Domanda

I have implemented a few Java classes which extend the abstract java.lang.Number class. I have no immediate need for serializing objects of these classes. However, I do want to provide the rest of the Number contract for these classes which represent "numbers." The trouble is that java.lang.Number implements Serializable. As such, my classes are supposed to provide public default (i.e. no-args) constructors -- my IDE complains, but the compiler will still compile my classes. Fine, but providing public default constructors for "immutable" objects requires providing a default value when the constructor is invoked for any reason other than serialization -- ignore for the moment that these classes return objects from static factory methods and expose no public constructors now. Well, zero is a fine default in many cases, but natural numbers -- i.e. positive integers -- do not include zero in their domain and no single number is any more "special" than any other...O.K...."one" is always "special"...

Etc., etc., etc....

I did look into how BigDecimal handles Number and Serializable in an effort to determine the "right" way to address this question. However, both the JavaDoc and the source code I have been able to examine reveals BigDecimal does not provide a "no-args" constructor despite having extended Number. Realizing that:

Just because Sun Microsystems/Oracle implemented it that way doesn't make it "right."

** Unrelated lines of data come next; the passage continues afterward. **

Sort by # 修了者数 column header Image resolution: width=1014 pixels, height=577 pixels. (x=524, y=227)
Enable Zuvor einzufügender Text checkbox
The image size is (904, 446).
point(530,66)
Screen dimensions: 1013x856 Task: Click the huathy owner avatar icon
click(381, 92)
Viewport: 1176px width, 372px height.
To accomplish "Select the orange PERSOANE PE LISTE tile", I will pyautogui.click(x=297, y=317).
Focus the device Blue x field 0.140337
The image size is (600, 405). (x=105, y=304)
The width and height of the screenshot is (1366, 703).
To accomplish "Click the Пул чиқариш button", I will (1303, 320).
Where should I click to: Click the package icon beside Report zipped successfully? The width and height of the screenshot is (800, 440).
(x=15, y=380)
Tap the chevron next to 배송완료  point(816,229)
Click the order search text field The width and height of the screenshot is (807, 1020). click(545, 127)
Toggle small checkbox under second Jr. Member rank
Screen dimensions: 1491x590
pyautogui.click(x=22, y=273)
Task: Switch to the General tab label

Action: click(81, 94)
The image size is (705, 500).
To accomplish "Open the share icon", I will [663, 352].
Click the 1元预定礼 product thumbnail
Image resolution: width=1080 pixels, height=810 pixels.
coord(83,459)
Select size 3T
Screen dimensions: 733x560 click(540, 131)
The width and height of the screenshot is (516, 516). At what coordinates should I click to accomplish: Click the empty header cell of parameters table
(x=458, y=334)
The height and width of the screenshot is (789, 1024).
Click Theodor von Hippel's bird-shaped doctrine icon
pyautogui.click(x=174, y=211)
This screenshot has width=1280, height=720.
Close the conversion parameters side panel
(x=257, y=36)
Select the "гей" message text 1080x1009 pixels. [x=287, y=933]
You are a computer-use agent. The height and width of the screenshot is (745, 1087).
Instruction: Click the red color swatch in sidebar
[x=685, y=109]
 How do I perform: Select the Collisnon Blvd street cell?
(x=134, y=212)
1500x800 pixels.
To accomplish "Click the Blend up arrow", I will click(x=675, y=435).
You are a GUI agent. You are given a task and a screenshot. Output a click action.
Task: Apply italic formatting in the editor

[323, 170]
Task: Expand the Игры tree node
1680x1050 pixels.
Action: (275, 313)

I am back to the basic question:

What is the "right" way to extend java.lang.Number? If providing a "no-args" constructor is just another Java convention following the rule:

It's not a law, just a good idea...

Is the best answer to avoid the warts by ignoring the "convention?" If so, how can I satisfy an IDE -- Intellij, in particular -- and any Java-to-other-language-or-environment translator which might choose to be more strict than the Java compiler when Serializable raises its ugly head?

È stato utile?

Soluzione 3

You can also make the empty constructor protected, this way serialization still works. What Sun did for BigDecimal was providing readObject and writeObject methods , see here for further details.

Altri suggerimenti

Well, there's always good ol 'NaN' -- Not a number. If you can represent it, that is.

My opinion is that one could forget about being compatible with Java's built-in serialization after looking at the benchmarks. It's 8x slower than textual Jackson and seems being just outdated.